Coder Social home page Coder Social logo

low_precision_cpu_accelerator_training's Introduction

Low Precision Heterogenous DNN training

This repository contains:

Project Report (https://github.com/YonasGK/Low_precision_CPU_Accelerator_Training/blob/3f5441b156fd572cadad9df04450deef1673f1e0/Report.md),

TensorRT Implementation of a custom conv2d layer for hetergenous training,(https://github.com/YonasGK/Low_precision_CPU_Accelerator_Training/blob/main/tensorrt_pytorch_per_layer_tests/conv_CPU_Acc_TensorRT.py) and

Pytorch Implementation of a custom conv2d layer for hetergenous training,(https://github.com/YonasGK/Low_precision_CPU_Accelerator_Training/blob/main/tensorrt_pytorch_per_layer_tests/conv_CPU_Acc_pytorch.py)

and sample test codes.

1. Setting up a working envoronment

1.1 Jetson Xavier

When flashing the Jeston Xavier, TensorRT and all the necassary cuda packages are installed. The versions are given as below:

To check the cuda version:

   $ nvcc --version
   Cuda compilation tools, release 10.2, V10.2.89

To check TensorRT version:

   $ python3
   >>> import tensorrt as trt
   >>> trt.__version__
   '7.1.3.0'

Installing Pytorch: A complete guide on how to install Pytorch for Jetson Xavier is shown in this link: https://forums.developer.nvidia.com/t/pytorch-for-jetson-version-1-9-0-now-available/72048. In order to do further study on avoiding data copy in shared platforms, it is recommended to build pytorch from source. The version installed for our study was '1.8.0'.

After installing the above packages, we can proceed to cloning this repository and running the tests as shown in section 2 below.

1.2 Desktop

Nvidia provides a Docker Image, which has TensorRT and all the necassary cuda packages installed. We have compiled a summerized setup procedure below.

Pull a docker image

    $ docker pull nvcr.io/nvidia/tensorrt:21.06-py3

Run the docker image

    $ sudo docker run --gpus all -it --rm -v local_dir:container_dir nvcr.io/nvidia/tensorrt:21.06-py3

Install python dependencies

    $ /opt/tensorrt/python/python_setup.sh

Uninstall the Pytorch Package and reinstall it with the version we want

    $ pip3 uninstall torch
    $ pip3 install torch==1.8.0

Change your directory to your working space and proceed to cloning and running the test codes in this repo.

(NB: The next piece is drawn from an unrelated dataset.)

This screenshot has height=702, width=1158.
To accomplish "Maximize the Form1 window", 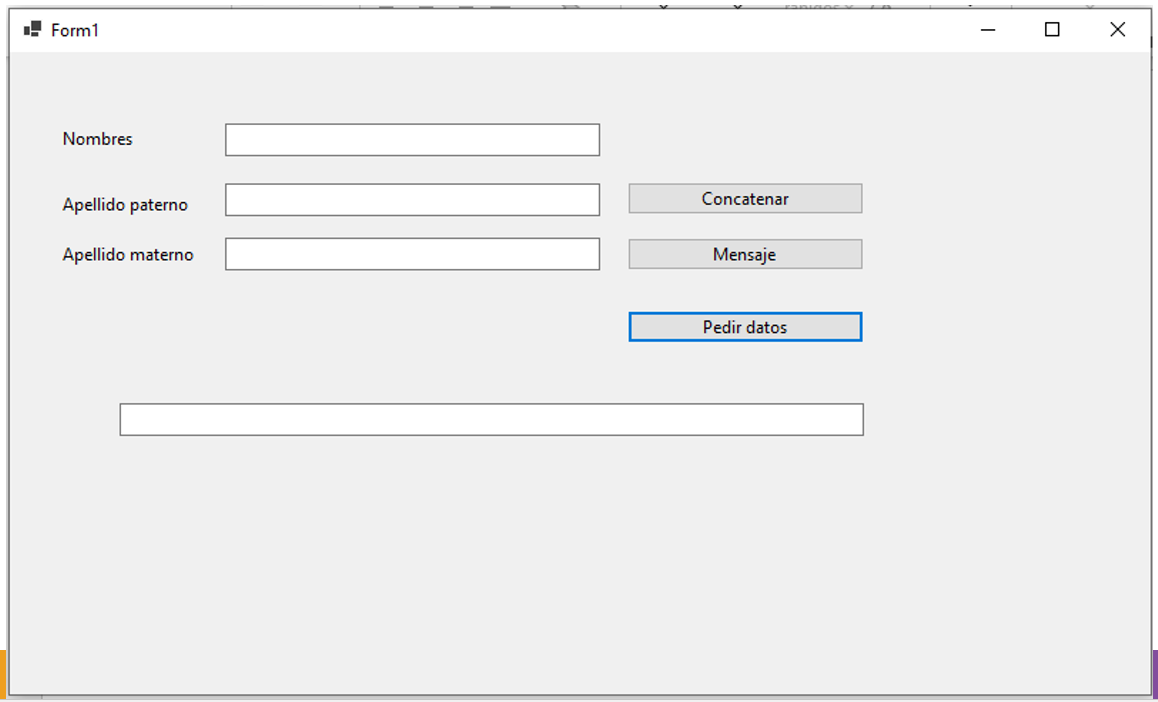I will click(1052, 30).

You can find the detailed steps on how to set up the docker environment in the link: https://ngc.nvidia.com/catalog/containers/nvidia:tensorrt.

2. Cloning and running tests in this repository

Clone the repository

    $  git clone https://github.com/YonasGK/Low_precision_CPU_Accelerator_Training.git
    $  cd Low_precision_CPU_Accelerator_Training

To run per layer tests access the /tensorrt_pytorch_per_layer_tests directory

   $  cd tensorrt_pytorch_per_layer_tests

And follow the tutorial in the link(https://github.com/YonasGK/Low_precision_CPU_Accelerator_Training/blob/main/tensorrt_pytorch_per_layer_tests/README.md)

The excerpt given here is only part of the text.